Violences post-électorales à N’Zérékoré: la Jeunesse Consciente de Guinée (JCG) condamne

Le double scrutin législatif et référendaire du dimanche 22 mars 2020 a été émaillé de violences et de dégâts matériels importants à Conakry comme à l’intérieur du pays notamment  à N’Zérékoré où des pertes en vies humaines et de destructions d’édifices publics et privés ont été enregistrés.

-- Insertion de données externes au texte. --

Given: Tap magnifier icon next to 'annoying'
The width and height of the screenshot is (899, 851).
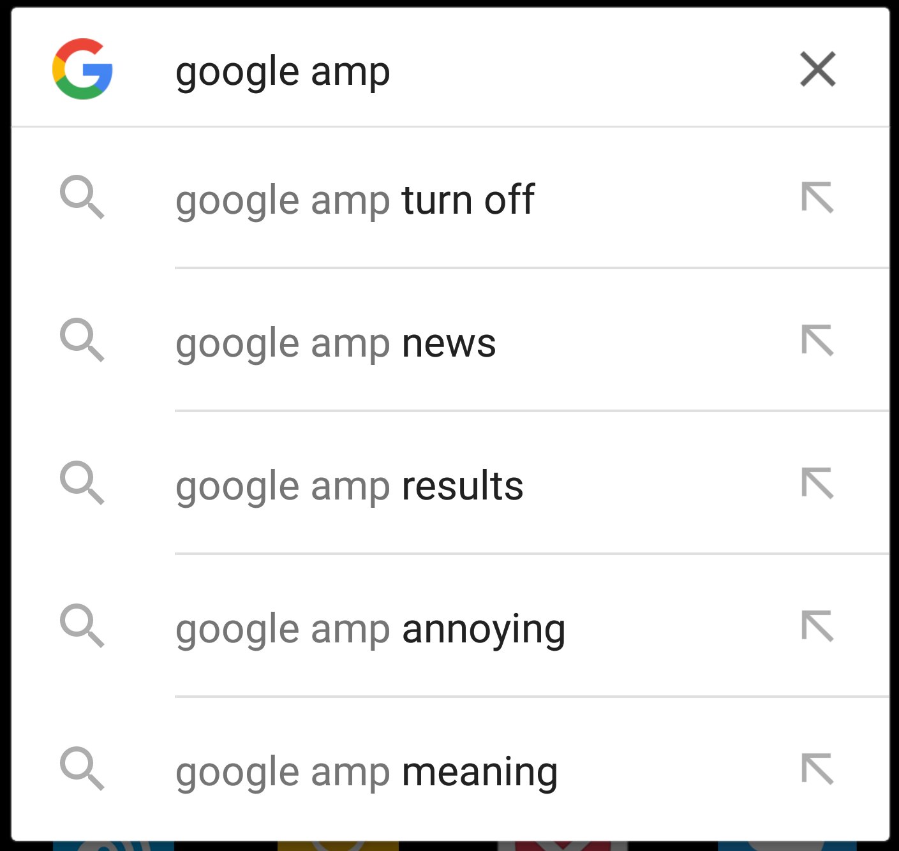Looking at the screenshot, I should (x=82, y=626).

Cet état de fait n’a pas laissé la structure dénommée la Jeunesse Consciente de Guinée (JCG) indifférente.
Dans une déclaration lue par Moïse Togba Haba  président de l’association ce jeudi, 26 mars 2020, ces jeunes natifs de la forêt ont déploré ces faits avant de condamner l’attitude de certains fils de la région.

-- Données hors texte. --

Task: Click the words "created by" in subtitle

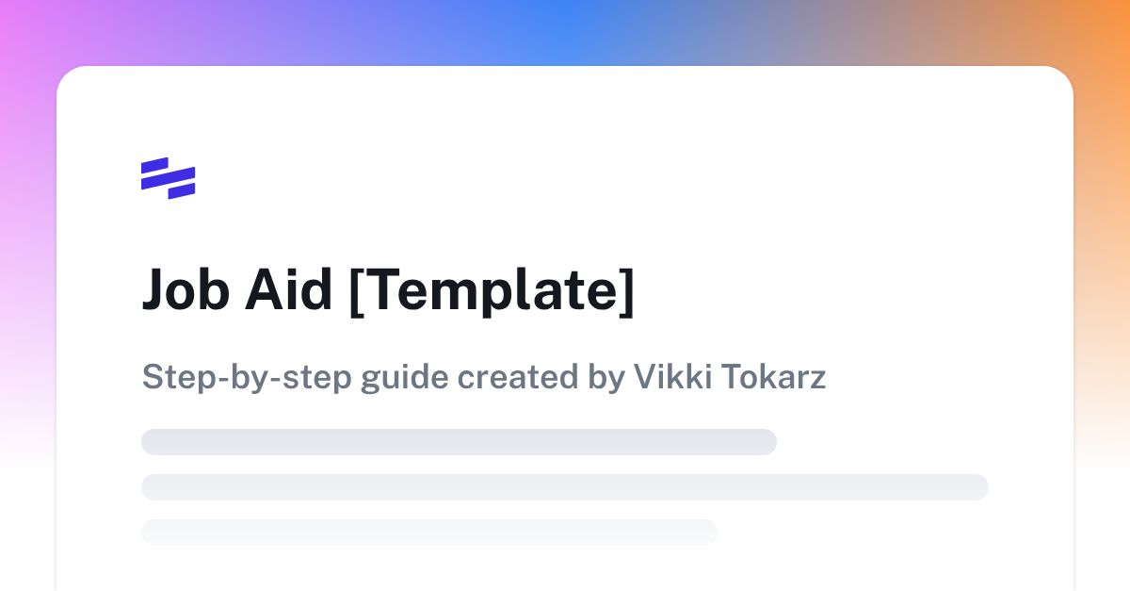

Vous pouvez constater que les faits malheureux qui ont succédé la tenue de la toute dernière édition électorale dans la région administrative de N’zérékoré ne peuvent laisser aucun guinéen indifférent. Encore moins les personnes qui courent à travers cette région et qui se sentent attachées à elle par des intérêts qui transcendent le cadre matériel et financier. Nous ne sommes pas là parce que nous sommes de façon particulière les fils de la forêt. C’est un organisme qui est ouvert à tous les jeunes de ce pays, mais vu que le contexte actuel voudrait que nous nous pensions tous sur ce qui se passe à N’zérékoré.
Nous ne sommes pas là pour situer les responsabilités, nous ne sommes pas là non plus pour apporter un jugement aux personnes qui ont été des instigateurs de ce qui se passe actuellement à N’zérékoré, ce qui n’est pas un fait nouveau. Si vous voyez que nous avons fait de cette crise une préoccupation, c’est parce que depuis 1991, nous sommes pratiquement au neuvième affrontement ethnique dans la cité de N’zérékoré.

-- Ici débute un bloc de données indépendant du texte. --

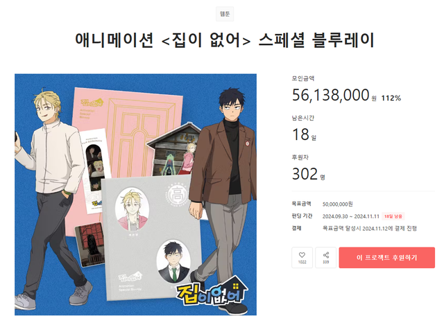The height and width of the screenshot is (316, 444).
Task: Select the film bookmark strip in the image
Action: click(94, 171)
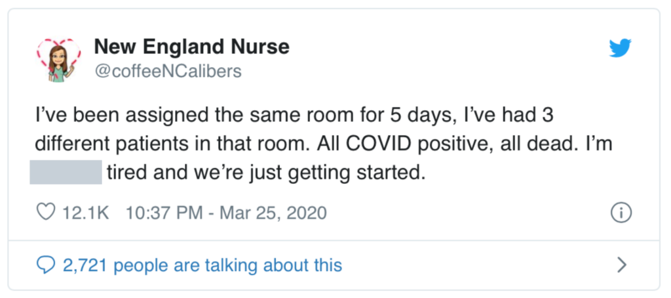Screen dimensions: 671x298
Task: Click the 2,721 replies number
Action: click(x=86, y=265)

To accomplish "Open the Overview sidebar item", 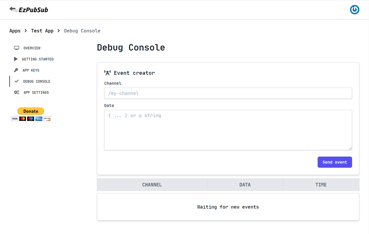I will 32,48.
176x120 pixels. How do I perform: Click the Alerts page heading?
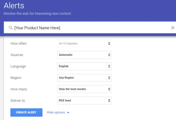pyautogui.click(x=14, y=6)
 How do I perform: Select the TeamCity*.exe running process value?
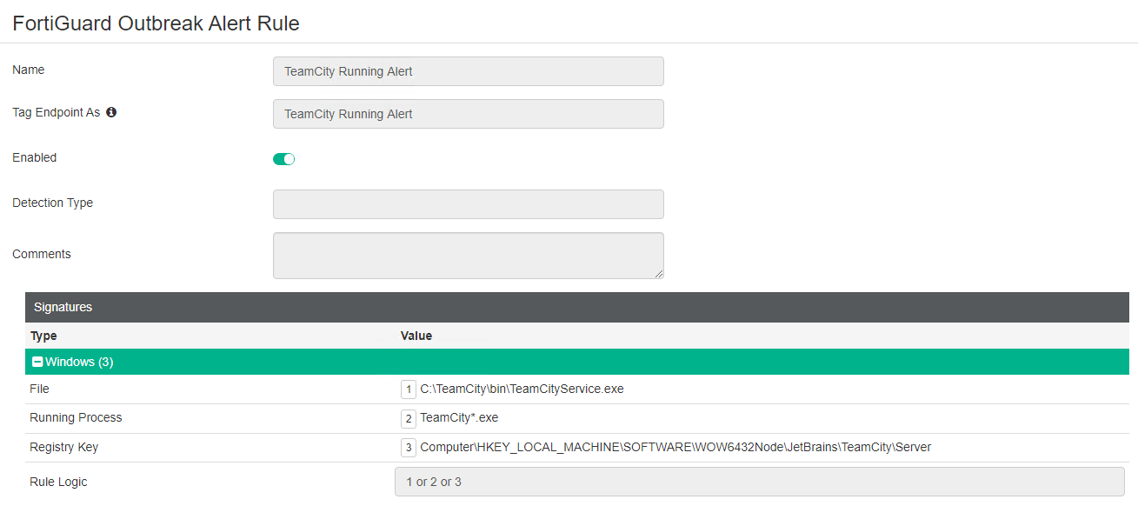click(x=459, y=417)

Nous déplorons les faits qui se sont produits et condamnons bien sûr les velléités qui ont suivi ces affrontements. Nous condamnons également l’attitude ou les attitudes irresponsables de certains guinéens, certains fils et filles de la communauté de la région forestière qui, derrière leurs petits téléphones, se permettent de divulguer des informations qui sont de nature à envenimer la situation de la région”, a-t-il déclaré.
 Moïse Togba Haha a aussi demandé que justice soit rendue aux victimes.